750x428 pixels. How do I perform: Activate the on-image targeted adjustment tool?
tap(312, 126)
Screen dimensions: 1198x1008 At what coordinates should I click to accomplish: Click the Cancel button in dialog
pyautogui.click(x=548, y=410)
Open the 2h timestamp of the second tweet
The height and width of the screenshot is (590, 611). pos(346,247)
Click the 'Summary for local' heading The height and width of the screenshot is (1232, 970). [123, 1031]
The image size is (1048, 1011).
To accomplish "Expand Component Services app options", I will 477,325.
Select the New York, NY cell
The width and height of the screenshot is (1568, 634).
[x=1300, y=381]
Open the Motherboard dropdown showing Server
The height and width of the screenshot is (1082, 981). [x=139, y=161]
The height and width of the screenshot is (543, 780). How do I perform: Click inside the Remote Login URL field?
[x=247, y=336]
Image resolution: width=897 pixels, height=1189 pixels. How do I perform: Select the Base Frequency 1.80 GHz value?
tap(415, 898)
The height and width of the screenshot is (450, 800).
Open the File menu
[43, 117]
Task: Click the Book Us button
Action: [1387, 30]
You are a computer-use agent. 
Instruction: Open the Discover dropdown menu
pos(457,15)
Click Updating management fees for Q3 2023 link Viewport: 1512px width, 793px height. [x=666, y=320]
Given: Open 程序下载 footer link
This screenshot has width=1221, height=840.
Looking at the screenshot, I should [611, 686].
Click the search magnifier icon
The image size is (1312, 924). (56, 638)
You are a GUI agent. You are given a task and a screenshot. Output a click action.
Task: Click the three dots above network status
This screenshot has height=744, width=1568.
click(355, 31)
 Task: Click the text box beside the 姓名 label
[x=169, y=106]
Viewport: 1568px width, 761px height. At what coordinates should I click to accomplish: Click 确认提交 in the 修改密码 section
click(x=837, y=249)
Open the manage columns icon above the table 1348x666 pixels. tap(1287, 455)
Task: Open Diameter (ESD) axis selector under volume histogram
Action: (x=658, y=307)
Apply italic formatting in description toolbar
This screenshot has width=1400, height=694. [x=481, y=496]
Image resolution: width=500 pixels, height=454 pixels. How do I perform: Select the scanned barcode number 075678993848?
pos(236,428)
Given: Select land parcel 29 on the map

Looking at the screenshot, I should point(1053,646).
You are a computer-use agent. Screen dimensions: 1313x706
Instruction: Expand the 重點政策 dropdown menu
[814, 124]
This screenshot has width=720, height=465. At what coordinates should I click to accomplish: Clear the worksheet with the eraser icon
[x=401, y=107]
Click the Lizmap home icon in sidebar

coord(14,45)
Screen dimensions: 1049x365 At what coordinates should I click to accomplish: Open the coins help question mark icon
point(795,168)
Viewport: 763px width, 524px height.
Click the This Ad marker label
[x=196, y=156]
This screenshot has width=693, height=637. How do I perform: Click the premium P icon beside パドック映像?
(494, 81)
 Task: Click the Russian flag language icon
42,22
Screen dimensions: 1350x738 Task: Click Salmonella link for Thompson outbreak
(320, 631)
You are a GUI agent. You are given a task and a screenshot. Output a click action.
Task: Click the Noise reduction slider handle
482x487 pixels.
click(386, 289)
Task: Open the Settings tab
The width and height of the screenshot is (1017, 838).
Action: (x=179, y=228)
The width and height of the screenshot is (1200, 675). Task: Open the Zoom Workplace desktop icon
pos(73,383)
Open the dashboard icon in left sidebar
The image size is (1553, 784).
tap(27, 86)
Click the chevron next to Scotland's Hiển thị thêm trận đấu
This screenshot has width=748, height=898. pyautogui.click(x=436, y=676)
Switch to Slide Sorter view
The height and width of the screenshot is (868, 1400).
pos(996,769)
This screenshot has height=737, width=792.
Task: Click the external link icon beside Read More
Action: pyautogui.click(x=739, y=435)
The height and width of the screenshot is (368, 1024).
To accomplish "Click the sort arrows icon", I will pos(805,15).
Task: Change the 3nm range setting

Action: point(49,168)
......
What to work on:
Please restate, word for word, the lines of the entries that run from the first line through the one holding "The height and width of the screenshot is (450, 800).", and add nothing.

Response area:
750x428 pixels. How do I perform: Activate the on-image targeted adjustment tool?
tap(312, 126)
Screen dimensions: 1198x1008 At what coordinates should I click to accomplish: Click the Cancel button in dialog
pyautogui.click(x=548, y=410)
Open the 2h timestamp of the second tweet
The height and width of the screenshot is (590, 611). pos(346,247)
Click the 'Summary for local' heading The height and width of the screenshot is (1232, 970). [123, 1031]
The image size is (1048, 1011).
To accomplish "Expand Component Services app options", I will 477,325.
Select the New York, NY cell
The width and height of the screenshot is (1568, 634).
[x=1300, y=381]
Open the Motherboard dropdown showing Server
The height and width of the screenshot is (1082, 981). [x=139, y=161]
The height and width of the screenshot is (543, 780). How do I perform: Click inside the Remote Login URL field?
[x=247, y=336]
Image resolution: width=897 pixels, height=1189 pixels. How do I perform: Select the Base Frequency 1.80 GHz value?
tap(415, 898)
The height and width of the screenshot is (450, 800).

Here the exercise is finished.